Individual patient data findings (A) Showing the relative variability in response for each symptom rating item on the PANSS scale for two clinical trials combined. A coefficient of variability ratio CVR of less than 1 means that variability is reduced in the antipsychotic treated relative to the placebo arm. For both individual symptoms (shown in red), and summary symptom domains (shown in green) there is no evidence of increased variability in those treated with antipsychotics relative to placebo treatment.

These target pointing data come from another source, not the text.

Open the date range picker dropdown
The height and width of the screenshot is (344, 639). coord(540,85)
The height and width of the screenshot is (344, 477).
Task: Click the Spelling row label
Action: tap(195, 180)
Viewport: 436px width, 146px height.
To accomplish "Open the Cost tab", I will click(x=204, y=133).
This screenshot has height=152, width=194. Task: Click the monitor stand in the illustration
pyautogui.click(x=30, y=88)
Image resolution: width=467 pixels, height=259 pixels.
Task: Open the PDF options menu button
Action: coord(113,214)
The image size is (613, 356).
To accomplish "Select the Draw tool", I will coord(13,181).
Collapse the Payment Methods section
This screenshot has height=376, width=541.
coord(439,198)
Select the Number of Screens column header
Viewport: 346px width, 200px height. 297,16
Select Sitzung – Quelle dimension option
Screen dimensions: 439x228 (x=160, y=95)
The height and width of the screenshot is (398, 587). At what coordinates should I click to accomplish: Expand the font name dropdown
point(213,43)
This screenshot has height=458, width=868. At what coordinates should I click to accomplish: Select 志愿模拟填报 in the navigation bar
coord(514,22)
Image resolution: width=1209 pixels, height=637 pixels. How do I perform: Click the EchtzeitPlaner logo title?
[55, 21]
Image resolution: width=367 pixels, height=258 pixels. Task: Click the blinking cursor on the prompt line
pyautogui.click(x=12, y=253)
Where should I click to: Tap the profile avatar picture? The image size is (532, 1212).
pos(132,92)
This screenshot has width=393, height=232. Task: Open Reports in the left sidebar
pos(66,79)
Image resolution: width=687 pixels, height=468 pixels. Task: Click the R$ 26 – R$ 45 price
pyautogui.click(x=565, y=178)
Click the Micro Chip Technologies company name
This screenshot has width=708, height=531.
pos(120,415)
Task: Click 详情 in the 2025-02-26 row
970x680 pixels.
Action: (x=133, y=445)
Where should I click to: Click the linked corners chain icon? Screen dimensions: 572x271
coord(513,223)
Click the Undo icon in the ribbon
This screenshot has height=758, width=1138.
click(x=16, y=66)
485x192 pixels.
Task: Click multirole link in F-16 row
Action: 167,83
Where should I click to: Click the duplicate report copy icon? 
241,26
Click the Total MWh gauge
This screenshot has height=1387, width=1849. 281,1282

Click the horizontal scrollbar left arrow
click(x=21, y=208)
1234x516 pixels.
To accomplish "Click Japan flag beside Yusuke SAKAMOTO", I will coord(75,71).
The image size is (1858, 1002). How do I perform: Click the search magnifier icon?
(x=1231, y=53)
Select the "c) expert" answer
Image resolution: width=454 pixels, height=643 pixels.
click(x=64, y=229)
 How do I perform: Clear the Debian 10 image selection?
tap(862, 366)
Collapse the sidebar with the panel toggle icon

The CVR for total symptoms was significantly lower in the antipsychotic treated relative to the treated arm (p=0.01). (B) Kernel density plots illustrating the distribution of symptom change in Chouniard et al (above) and Marder and Meibach (below) clinical trials. As can be seen in the figures, in both trials there was no evidence of significant bimodality in change in total symptoms following treatment (all p-values >0.2).